De acordo com o produtor Paul Leary, a banda chegava no estúdio às 9 da manhã com “margaritas em uma mão e o instrumento na outra”, e acabou gravando as 17 faixas que entraram no álbum, que tem quase uma hora de duração.

Mesmo nesse período caótico e entre tantos problemas, o resultado final é impecável: em um disco que beira os 60 minutos, é impressionante como todas as faixas são acima da média não apenas para o que era feito na época, mas também para os padrões de hoje.

A sensibilidade lírica e vocal de Bradley Nowell aliada aos competentes baixos e batidas de bateria do grupo para alternar entre o punk e o reggae com naturalidade formaram uma base sólida para um álbum que entrou para a história tanto pelos hits quanto pelas canções que não foram lançadas como single.

Se “Santeria” explodiu e se tornou um grande hit, músicas como “Pawn Shop”, “Burritos”, “Under My Voodoo” e “Caress Me Down” são clássicos instantâneos sem terem ido para as rádios; mesmo caso acontece com as pedradas punks inseridas cirurgicamente no álbum como “Paddle Out” e “Same In The End”, uma síntese quase perfeita do que era a sonoridade do Sublime.

Em tempos onde mortes geram aumentos de 500, 600, 1000% e mais nas vendas digitais e streamings de artistas, é notável lembrar que Sublime vendeu mais de 5 milhões de cópias impulsionado antes pela arte e pelas canções que começaram a se difundir entre skatistas, surfistas e eventualmente o grande público, e depois pelo fato em si.

Para divulgar o trabalho, a gravadora investiu em ferramentas tradicionais como pôsteres, pré-lançamentos em lojas de discos independentes e trabalho forte com a comovida base de fãs da banda.

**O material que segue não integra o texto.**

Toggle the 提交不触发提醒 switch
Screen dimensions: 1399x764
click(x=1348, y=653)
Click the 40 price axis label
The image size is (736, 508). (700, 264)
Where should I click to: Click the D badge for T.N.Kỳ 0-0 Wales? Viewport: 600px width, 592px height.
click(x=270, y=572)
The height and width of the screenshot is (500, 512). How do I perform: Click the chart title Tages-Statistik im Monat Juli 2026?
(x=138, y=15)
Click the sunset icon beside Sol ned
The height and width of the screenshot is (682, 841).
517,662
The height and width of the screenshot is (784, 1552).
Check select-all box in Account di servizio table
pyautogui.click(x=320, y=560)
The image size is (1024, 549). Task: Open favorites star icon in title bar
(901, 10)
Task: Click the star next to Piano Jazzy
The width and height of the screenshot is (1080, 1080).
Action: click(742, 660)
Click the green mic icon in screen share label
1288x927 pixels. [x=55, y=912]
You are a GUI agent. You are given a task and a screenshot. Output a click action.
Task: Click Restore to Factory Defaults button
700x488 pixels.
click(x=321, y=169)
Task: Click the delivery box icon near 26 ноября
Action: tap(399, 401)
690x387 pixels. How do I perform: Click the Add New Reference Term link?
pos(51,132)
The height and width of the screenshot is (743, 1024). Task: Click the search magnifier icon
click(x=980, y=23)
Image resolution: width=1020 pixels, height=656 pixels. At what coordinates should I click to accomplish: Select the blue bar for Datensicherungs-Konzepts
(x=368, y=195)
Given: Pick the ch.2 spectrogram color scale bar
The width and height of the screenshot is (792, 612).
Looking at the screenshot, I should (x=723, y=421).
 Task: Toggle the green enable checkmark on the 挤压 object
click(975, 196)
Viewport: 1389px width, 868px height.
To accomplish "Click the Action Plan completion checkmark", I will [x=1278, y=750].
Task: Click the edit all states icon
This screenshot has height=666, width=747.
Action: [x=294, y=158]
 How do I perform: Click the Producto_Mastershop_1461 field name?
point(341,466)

Na hora de mostrar os sons, as rádios californianas foram fundamentais para dar o pontapé inicial e clipes foram gravados com os integrantes remanescentes ao lado de imagens de arquivo de Nowell.

Em “Santeria”, inclusive, ele chega a aparecer como um fantasma tocando ao lado dos seus companheiros; já no clipe oficial de “Doin’ Time”, a praia que era o habitat natural do músico é mesclada com cenas do cara em ação nos palcos.

Não apenas entrou para listas de melhores álbuns dos anos 90 em veículos como a Rolling Stone, Sublime também tornou-se fundamental para entender a música da década.

Em já longínquos anos onde o rock and roll predominava (acredite, isso existiu, caro leitor) as grandes gravadoras estavam famintas por novos nomes que poderiam ser comercializados para o grande público.

Com o sucesso de nomes como Nirvana, No Doubt, Green Day, The Offspring, Rancid e tantos outros que vinham do underground, a caça a bandas que estavam ficando quentes nas cenas era selvagem.

Isso permitiu que nomes inovadores e que realmente estavam chamando a atenção por suas músicas e fazendo conexões no “boca a boca” (a Internet era um sonho, basicamente) fossem catapultados aos grandes centros.

Muita coisa ruim foi comercializada, é lógico, mas fomos brindados com uma sequência espetacular de lançamentos que moldaram o rock alternativo na década mais prolífica para o gênero.

O Sublime foi um dos grandes exemplos disso. A mistura de coragem e vontade de vender de uma grande gravadora fez com que o mundo conhecesse o trabalho do saudoso Bradley Nowell, que amava tanto o Descendents quanto Bob Marley, e soube mesclar como ninguém na história dois gêneros tão aparentemente distintos, influenciando grupos até hoje.

Lançado dois meses após a morte do seu criador, Sublime é um daqueles discos para ouvir do começo ao fim com sorriso no rosto. É um verdadeiro abraço na alma e um lembrete de que “a vida é muito curta, então ame quem você tem”, como diz a letra de “What I Got”.

Bradley Nowell nos deixou há 24 anos aos 28 anos de idade e como ele faz falta. Como o Sublime (com Nowell) faz falta.